Suspect Success Story
“The most troubled nations, including Spain, have slashed wage costs and overhauled labor and social rules in an effort to become more competitive,” wrote the Washington Post’s Howard Schneider (1/16/13), in a report on Eurozone economic policies. “There is mounting pressure on France to do the same—or risk falling behind in Europe’s struggle for economic revival.”
France’s economy is not doing particularly well; it’s got an unemployment rate of 9.8 percent and had estimated GDP growth of just 0.1 percent last year, according to the CIA World Factbook. But Spain is doing far worse, with 24.9 percent unemployment and negative 1.5 percent growth last year.
Who, then, would hold up Spain as model for France? Only someone, like Schneider, who objected ideologically to the fact that “France’s socialist government raised taxes on the wealthy and threatened to nationalize a steel plant last year.”
Rapidly Rising Wreckage
The Washington Post editorial page (1/5/13) took a swipe at the gravely ill Hugo Chávez: “Venezuelans are bracing themselves for the death of the caudillo who has ruled them—and wrecked their once-prosperous country—over the past 13 years.” The Post has never let facts stand in the way of their hatred of Chávez, but readers should be aware that Venezuela’s per capita GDP has risen 59 percent since he was first elected in 1999.
As economist Mark Weisbrot (NYTimes.com, 1/4/13) explained, Chávez and his party are popular “mainly because they greatly improved the living standards of the majority of voters…. Since 2004, after the economy recovered from the devastating opposition oil strike, poverty has been cut by half and extreme poverty by more than 70 percent.”
The New Yorker’s Jon Lee Anderson (1/28/13) had a take similar to the Post’s, describing Venezuelans as “the victims of their affection for a charismatic man, whom they allowed to become the central character on the Venezuelan stage, at the expense of everything else.” “Everything” apparently doesn’t include a rapidly rising standard of living.
Occupiers? We Meant Homemakers
When demonstrators set up tents to protest Israeli plans to build new colonies on Palestinian land, the New York Times (1/12/13) at first reported it with an accurate headline: “Palestinians Set Up Camp in Israeli-Occupied West Bank Territory.”
Too accurate, apparently, because at some point the paper changed the headline to give Israel’s action a warmer and fuzzier spin: “Palestinians Set Up Tents Where Israel Plans Homes.”
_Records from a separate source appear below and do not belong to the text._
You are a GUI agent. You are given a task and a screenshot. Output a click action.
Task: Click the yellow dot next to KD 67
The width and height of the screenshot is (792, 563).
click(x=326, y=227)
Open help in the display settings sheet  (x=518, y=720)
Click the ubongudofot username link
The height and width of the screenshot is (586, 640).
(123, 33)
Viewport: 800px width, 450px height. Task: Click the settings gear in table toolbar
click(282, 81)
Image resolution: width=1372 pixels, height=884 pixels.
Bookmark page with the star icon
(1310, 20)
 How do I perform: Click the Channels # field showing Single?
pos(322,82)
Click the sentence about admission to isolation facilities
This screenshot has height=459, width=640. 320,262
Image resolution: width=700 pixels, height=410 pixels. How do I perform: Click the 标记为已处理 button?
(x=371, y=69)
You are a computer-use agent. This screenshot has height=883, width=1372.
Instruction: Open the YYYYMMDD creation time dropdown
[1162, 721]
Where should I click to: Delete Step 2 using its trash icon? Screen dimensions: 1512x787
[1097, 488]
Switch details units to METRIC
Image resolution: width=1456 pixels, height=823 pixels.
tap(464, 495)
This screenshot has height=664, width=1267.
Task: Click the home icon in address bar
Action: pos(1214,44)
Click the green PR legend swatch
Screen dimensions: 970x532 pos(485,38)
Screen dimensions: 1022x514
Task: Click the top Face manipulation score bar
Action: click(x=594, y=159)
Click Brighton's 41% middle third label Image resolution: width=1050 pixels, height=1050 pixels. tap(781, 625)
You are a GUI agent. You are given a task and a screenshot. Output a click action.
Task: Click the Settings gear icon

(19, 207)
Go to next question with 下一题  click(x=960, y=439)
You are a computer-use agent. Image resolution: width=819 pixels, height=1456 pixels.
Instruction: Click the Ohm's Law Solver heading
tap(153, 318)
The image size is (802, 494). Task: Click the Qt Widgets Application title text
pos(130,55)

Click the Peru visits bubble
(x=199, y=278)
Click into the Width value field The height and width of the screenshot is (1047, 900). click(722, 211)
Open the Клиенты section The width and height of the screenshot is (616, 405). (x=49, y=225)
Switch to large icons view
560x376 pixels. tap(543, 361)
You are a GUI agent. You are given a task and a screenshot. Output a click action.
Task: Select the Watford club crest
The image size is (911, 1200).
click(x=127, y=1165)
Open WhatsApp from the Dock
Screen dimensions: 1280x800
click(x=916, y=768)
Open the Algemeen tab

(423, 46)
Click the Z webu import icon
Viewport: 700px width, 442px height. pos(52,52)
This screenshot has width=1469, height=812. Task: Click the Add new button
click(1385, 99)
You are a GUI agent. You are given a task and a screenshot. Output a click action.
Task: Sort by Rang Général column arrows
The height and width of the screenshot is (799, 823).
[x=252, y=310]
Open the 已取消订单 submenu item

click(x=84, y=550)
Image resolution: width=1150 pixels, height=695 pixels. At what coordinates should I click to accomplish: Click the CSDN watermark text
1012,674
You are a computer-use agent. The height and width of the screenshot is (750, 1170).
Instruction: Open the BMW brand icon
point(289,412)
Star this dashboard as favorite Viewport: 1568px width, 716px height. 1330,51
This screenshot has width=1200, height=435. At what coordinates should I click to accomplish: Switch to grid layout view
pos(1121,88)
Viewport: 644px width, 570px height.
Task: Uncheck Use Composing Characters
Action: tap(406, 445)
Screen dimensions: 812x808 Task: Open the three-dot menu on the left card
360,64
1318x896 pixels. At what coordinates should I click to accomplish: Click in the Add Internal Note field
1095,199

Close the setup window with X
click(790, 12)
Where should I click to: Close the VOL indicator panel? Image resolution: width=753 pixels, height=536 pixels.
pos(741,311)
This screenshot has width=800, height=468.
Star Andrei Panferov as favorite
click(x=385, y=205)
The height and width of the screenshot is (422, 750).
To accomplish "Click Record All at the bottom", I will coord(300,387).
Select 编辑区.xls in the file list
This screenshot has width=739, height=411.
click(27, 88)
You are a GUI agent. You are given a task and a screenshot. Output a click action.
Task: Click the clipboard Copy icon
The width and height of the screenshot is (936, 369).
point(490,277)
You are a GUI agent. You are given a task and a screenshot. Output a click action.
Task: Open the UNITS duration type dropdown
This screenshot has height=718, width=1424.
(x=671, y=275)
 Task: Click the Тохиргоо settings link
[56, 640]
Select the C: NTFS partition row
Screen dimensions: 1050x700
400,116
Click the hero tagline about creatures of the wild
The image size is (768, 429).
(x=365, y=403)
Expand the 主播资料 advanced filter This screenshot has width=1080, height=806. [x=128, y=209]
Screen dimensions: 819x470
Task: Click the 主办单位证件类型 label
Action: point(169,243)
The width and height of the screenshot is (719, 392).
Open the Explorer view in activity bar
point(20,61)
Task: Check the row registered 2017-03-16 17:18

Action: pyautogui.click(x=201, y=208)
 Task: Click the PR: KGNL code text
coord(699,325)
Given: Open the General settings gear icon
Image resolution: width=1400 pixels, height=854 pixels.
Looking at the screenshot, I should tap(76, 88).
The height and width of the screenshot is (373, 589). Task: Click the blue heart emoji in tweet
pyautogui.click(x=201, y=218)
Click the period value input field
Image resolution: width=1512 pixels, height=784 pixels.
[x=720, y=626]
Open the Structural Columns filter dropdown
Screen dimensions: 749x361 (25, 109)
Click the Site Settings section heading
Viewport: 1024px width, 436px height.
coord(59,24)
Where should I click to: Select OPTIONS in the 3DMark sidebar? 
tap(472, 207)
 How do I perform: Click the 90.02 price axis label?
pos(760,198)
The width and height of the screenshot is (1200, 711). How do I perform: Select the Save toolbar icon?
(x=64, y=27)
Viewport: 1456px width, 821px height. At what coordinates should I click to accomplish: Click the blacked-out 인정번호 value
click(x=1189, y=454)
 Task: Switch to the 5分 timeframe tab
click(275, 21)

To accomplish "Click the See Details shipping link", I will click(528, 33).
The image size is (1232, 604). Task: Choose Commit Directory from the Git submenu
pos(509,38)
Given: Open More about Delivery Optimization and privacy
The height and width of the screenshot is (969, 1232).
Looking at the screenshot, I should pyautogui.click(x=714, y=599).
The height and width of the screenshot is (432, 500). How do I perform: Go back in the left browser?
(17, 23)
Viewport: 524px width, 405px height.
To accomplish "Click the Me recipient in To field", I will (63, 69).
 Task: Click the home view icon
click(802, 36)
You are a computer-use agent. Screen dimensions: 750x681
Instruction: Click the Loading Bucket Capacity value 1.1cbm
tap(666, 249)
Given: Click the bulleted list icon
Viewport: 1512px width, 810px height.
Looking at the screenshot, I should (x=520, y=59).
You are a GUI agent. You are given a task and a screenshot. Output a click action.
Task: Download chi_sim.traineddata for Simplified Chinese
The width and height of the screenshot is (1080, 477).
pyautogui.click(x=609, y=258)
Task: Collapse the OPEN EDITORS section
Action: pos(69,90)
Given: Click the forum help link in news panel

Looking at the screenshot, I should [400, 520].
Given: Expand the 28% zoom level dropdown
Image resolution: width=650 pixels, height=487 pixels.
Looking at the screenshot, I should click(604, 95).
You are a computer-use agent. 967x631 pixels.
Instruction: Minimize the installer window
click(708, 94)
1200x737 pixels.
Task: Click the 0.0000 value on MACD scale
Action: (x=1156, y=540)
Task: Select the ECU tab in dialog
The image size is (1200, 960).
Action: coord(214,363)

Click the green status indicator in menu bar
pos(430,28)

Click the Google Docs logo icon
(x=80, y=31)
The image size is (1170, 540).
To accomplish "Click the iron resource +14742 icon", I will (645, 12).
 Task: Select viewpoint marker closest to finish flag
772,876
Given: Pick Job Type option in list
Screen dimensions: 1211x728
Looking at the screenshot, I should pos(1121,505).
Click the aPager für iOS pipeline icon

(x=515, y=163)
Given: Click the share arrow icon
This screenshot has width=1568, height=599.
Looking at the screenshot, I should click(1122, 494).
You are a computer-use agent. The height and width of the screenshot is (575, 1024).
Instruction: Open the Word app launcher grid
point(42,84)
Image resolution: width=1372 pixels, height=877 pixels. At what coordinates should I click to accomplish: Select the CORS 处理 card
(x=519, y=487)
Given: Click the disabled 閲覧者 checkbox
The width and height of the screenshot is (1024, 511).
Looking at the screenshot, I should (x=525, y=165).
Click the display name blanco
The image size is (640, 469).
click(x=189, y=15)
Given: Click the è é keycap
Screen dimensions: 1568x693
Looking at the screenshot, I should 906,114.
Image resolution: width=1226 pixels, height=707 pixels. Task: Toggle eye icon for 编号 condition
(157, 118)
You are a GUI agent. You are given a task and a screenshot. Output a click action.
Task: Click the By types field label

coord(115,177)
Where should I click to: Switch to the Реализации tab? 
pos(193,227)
And Now, a Word From Our Subject
PBS’s Nova (1/23/13) aired an episode called “Rise of the Drones”—a mostly upbeat look at “the amazing technologies that make drones so powerful” and are surveillance “propelling us toward a new chapter in aviation history.” What viewers weren’t told was that one of the corporations that helped fund the broadcast, aerospace giant Lockheed Martin, is also a major manufacturer of drones used in warfare and surveillance, including the Desert Hawk, the Fury and the Stalker. That drone captured by Iran that Nova discussed? That was one of Lockheed’s.
PBS supposedly has a clear rule against this sort of thing: “When there exists a clear and direct connection between the interests or products or services of a proposed funder and the subject matter of the program, the proposed funding will be deemed unacceptable.” But when it comes to taking money from corporations with an interest in programming, rules at PBS were made to be broken (FAIR Action Alert, 7/12/10).